- Action item
Copy out the full listing that comes next, exactly.

^^^^^^^^

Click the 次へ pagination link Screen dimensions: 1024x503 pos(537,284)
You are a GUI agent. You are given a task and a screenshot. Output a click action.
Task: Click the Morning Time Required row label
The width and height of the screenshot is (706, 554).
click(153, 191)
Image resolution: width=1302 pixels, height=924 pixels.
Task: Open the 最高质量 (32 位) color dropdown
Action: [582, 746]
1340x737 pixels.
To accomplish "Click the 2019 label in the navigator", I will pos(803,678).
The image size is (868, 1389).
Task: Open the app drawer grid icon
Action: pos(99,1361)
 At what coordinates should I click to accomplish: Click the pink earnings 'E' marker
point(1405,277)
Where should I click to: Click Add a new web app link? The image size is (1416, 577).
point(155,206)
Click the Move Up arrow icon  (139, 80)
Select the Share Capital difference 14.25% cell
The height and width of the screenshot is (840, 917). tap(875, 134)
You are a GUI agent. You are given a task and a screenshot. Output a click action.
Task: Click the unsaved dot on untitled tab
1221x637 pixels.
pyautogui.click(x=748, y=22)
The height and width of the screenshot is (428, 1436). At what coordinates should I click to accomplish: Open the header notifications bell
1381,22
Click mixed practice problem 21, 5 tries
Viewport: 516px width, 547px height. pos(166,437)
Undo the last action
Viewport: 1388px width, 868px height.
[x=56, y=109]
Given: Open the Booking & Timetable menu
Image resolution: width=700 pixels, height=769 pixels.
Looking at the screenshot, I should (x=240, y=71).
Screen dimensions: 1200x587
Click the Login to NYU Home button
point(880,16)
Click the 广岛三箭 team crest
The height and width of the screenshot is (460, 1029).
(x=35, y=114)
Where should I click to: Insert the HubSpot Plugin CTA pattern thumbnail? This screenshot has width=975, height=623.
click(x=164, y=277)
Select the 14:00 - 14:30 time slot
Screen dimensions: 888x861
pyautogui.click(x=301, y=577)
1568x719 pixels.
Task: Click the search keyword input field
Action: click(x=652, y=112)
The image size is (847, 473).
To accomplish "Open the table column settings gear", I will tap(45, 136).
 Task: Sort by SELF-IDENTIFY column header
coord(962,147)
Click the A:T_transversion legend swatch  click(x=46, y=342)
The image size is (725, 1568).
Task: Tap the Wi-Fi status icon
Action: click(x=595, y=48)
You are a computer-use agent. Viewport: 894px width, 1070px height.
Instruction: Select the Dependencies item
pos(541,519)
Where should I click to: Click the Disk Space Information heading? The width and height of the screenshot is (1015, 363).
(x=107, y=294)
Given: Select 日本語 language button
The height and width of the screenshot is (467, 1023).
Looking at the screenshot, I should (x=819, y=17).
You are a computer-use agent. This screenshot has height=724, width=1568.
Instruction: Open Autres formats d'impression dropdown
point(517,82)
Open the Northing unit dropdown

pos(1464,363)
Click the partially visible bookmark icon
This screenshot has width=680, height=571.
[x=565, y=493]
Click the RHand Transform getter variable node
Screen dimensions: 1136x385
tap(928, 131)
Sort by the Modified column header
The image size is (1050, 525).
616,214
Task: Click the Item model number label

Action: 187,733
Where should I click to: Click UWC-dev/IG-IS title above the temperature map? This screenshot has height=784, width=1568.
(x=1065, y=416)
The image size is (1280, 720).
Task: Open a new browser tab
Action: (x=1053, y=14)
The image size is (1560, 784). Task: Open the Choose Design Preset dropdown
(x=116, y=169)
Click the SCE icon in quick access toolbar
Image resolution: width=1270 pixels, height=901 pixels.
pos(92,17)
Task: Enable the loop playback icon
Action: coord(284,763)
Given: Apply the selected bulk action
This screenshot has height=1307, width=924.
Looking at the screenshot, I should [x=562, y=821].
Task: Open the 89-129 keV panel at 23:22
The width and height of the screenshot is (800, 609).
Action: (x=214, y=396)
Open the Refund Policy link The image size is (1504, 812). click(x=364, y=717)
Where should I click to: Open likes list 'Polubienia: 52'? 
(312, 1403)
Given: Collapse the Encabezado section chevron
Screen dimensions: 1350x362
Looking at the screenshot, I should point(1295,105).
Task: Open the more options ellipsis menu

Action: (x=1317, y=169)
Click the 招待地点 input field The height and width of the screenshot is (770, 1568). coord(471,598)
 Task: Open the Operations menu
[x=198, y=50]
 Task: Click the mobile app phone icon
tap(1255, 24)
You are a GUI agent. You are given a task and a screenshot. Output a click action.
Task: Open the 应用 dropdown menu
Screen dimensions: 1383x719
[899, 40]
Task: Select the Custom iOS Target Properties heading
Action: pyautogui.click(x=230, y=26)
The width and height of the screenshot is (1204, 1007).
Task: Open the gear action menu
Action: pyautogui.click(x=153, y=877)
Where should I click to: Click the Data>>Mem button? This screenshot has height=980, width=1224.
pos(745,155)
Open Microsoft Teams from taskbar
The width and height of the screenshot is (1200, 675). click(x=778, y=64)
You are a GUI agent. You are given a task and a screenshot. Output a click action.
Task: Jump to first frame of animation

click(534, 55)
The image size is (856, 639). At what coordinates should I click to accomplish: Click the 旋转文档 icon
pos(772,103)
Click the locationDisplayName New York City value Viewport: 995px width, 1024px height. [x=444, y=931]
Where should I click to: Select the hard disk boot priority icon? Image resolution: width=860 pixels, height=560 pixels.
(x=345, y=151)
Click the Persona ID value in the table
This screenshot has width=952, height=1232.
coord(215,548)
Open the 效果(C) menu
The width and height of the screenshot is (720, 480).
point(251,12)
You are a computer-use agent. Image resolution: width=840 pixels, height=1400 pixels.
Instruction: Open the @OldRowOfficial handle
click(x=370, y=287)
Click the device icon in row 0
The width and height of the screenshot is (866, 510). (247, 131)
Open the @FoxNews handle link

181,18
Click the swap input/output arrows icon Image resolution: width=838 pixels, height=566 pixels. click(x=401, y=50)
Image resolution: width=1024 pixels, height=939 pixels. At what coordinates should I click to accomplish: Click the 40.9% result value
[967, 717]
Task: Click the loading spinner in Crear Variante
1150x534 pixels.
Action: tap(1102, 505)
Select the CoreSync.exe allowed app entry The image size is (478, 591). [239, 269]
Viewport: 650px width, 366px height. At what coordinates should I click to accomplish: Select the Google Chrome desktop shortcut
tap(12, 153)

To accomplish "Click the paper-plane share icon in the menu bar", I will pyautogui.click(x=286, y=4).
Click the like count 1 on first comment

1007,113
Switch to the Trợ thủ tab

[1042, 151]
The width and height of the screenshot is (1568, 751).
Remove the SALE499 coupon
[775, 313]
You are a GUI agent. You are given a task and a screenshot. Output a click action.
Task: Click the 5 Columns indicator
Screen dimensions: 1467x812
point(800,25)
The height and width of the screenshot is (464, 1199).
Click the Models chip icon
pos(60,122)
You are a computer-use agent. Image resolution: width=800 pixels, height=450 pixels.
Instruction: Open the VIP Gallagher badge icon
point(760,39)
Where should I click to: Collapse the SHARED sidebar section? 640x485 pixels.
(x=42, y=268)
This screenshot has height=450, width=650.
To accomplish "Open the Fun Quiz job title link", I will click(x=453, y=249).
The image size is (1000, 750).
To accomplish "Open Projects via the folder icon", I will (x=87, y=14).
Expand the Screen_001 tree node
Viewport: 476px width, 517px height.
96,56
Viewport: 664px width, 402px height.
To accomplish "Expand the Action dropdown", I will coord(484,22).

^^^^^^^^

- Your solution
Click the 次へ pagination link Screen dimensions: 1024x503 pos(537,284)
You are a GUI agent. You are given a task and a screenshot. Output a click action.
Task: Click the Morning Time Required row label
The width and height of the screenshot is (706, 554).
click(153, 191)
Image resolution: width=1302 pixels, height=924 pixels.
Task: Open the 最高质量 (32 位) color dropdown
Action: [582, 746]
1340x737 pixels.
To accomplish "Click the 2019 label in the navigator", I will pos(803,678).
The image size is (868, 1389).
Task: Open the app drawer grid icon
Action: pos(99,1361)
 At what coordinates should I click to accomplish: Click the pink earnings 'E' marker
point(1405,277)
Where should I click to: Click Add a new web app link? The image size is (1416, 577).
point(155,206)
Click the Move Up arrow icon  (139, 80)
Select the Share Capital difference 14.25% cell
The height and width of the screenshot is (840, 917). tap(875, 134)
You are a GUI agent. You are given a task and a screenshot. Output a click action.
Task: Click the unsaved dot on untitled tab
1221x637 pixels.
pyautogui.click(x=748, y=22)
The height and width of the screenshot is (428, 1436). At what coordinates should I click to accomplish: Open the header notifications bell
1381,22
Click mixed practice problem 21, 5 tries
Viewport: 516px width, 547px height. pos(166,437)
Undo the last action
Viewport: 1388px width, 868px height.
[x=56, y=109]
Given: Open the Booking & Timetable menu
Image resolution: width=700 pixels, height=769 pixels.
Looking at the screenshot, I should (x=240, y=71).
Screen dimensions: 1200x587
Click the Login to NYU Home button
point(880,16)
Click the 广岛三箭 team crest
The height and width of the screenshot is (460, 1029).
(x=35, y=114)
Where should I click to: Insert the HubSpot Plugin CTA pattern thumbnail? This screenshot has width=975, height=623.
click(x=164, y=277)
Select the 14:00 - 14:30 time slot
Screen dimensions: 888x861
pyautogui.click(x=301, y=577)
1568x719 pixels.
Task: Click the search keyword input field
Action: click(x=652, y=112)
The image size is (847, 473).
To accomplish "Open the table column settings gear", I will tap(45, 136).
 Task: Sort by SELF-IDENTIFY column header
coord(962,147)
Click the A:T_transversion legend swatch  click(x=46, y=342)
The image size is (725, 1568).
Task: Tap the Wi-Fi status icon
Action: click(x=595, y=48)
You are a computer-use agent. Viewport: 894px width, 1070px height.
Instruction: Select the Dependencies item
pos(541,519)
Where should I click to: Click the Disk Space Information heading? The width and height of the screenshot is (1015, 363).
(x=107, y=294)
Given: Select 日本語 language button
The height and width of the screenshot is (467, 1023).
Looking at the screenshot, I should (x=819, y=17).
You are a computer-use agent. This screenshot has height=724, width=1568.
Instruction: Open Autres formats d'impression dropdown
point(517,82)
Open the Northing unit dropdown

pos(1464,363)
Click the partially visible bookmark icon
This screenshot has width=680, height=571.
[x=565, y=493]
Click the RHand Transform getter variable node
Screen dimensions: 1136x385
tap(928, 131)
Sort by the Modified column header
The image size is (1050, 525).
616,214
Task: Click the Item model number label

Action: 187,733
Where should I click to: Click UWC-dev/IG-IS title above the temperature map? This screenshot has height=784, width=1568.
(x=1065, y=416)
The image size is (1280, 720).
Task: Open a new browser tab
Action: (x=1053, y=14)
The image size is (1560, 784). Task: Open the Choose Design Preset dropdown
(x=116, y=169)
Click the SCE icon in quick access toolbar
Image resolution: width=1270 pixels, height=901 pixels.
pos(92,17)
Task: Enable the loop playback icon
Action: coord(284,763)
Given: Apply the selected bulk action
This screenshot has height=1307, width=924.
Looking at the screenshot, I should [x=562, y=821].
Task: Open the 89-129 keV panel at 23:22
The width and height of the screenshot is (800, 609).
Action: (x=214, y=396)
Open the Refund Policy link The image size is (1504, 812). click(x=364, y=717)
Where should I click to: Open likes list 'Polubienia: 52'? 
(312, 1403)
Given: Collapse the Encabezado section chevron
Screen dimensions: 1350x362
Looking at the screenshot, I should point(1295,105).
Task: Open the more options ellipsis menu

Action: (x=1317, y=169)
Click the 招待地点 input field The height and width of the screenshot is (770, 1568). coord(471,598)
 Task: Open the Operations menu
[x=198, y=50]
 Task: Click the mobile app phone icon
tap(1255, 24)
You are a GUI agent. You are given a task and a screenshot. Output a click action.
Task: Open the 应用 dropdown menu
Screen dimensions: 1383x719
[899, 40]
Task: Select the Custom iOS Target Properties heading
Action: pyautogui.click(x=230, y=26)
The width and height of the screenshot is (1204, 1007).
Task: Open the gear action menu
Action: pyautogui.click(x=153, y=877)
Where should I click to: Click the Data>>Mem button? This screenshot has height=980, width=1224.
pos(745,155)
Open Microsoft Teams from taskbar
The width and height of the screenshot is (1200, 675). click(x=778, y=64)
You are a GUI agent. You are given a task and a screenshot. Output a click action.
Task: Jump to first frame of animation

click(534, 55)
The image size is (856, 639). At what coordinates should I click to accomplish: Click the 旋转文档 icon
pos(772,103)
Click the locationDisplayName New York City value Viewport: 995px width, 1024px height. [x=444, y=931]
Where should I click to: Select the hard disk boot priority icon? Image resolution: width=860 pixels, height=560 pixels.
(x=345, y=151)
Click the Persona ID value in the table
This screenshot has width=952, height=1232.
coord(215,548)
Open the 效果(C) menu
The width and height of the screenshot is (720, 480).
point(251,12)
You are a computer-use agent. Image resolution: width=840 pixels, height=1400 pixels.
Instruction: Open the @OldRowOfficial handle
click(x=370, y=287)
Click the device icon in row 0
The width and height of the screenshot is (866, 510). (247, 131)
Open the @FoxNews handle link

181,18
Click the swap input/output arrows icon Image resolution: width=838 pixels, height=566 pixels. click(x=401, y=50)
Image resolution: width=1024 pixels, height=939 pixels. At what coordinates should I click to accomplish: Click the 40.9% result value
[967, 717]
Task: Click the loading spinner in Crear Variante
1150x534 pixels.
Action: tap(1102, 505)
Select the CoreSync.exe allowed app entry The image size is (478, 591). [239, 269]
Viewport: 650px width, 366px height. At what coordinates should I click to accomplish: Select the Google Chrome desktop shortcut
tap(12, 153)

To accomplish "Click the paper-plane share icon in the menu bar", I will pyautogui.click(x=286, y=4).
Click the like count 1 on first comment

1007,113
Switch to the Trợ thủ tab

[1042, 151]
The width and height of the screenshot is (1568, 751).
Remove the SALE499 coupon
[775, 313]
You are a GUI agent. You are given a task and a screenshot. Output a click action.
Task: Click the 5 Columns indicator
Screen dimensions: 1467x812
point(800,25)
The height and width of the screenshot is (464, 1199).
Click the Models chip icon
pos(60,122)
You are a computer-use agent. Image resolution: width=800 pixels, height=450 pixels.
Instruction: Open the VIP Gallagher badge icon
point(760,39)
Where should I click to: Collapse the SHARED sidebar section? 640x485 pixels.
(x=42, y=268)
This screenshot has height=450, width=650.
To accomplish "Open the Fun Quiz job title link", I will click(x=453, y=249).
The image size is (1000, 750).
To accomplish "Open Projects via the folder icon", I will (x=87, y=14).
Expand the Screen_001 tree node
Viewport: 476px width, 517px height.
96,56
Viewport: 664px width, 402px height.
To accomplish "Expand the Action dropdown", I will coord(484,22).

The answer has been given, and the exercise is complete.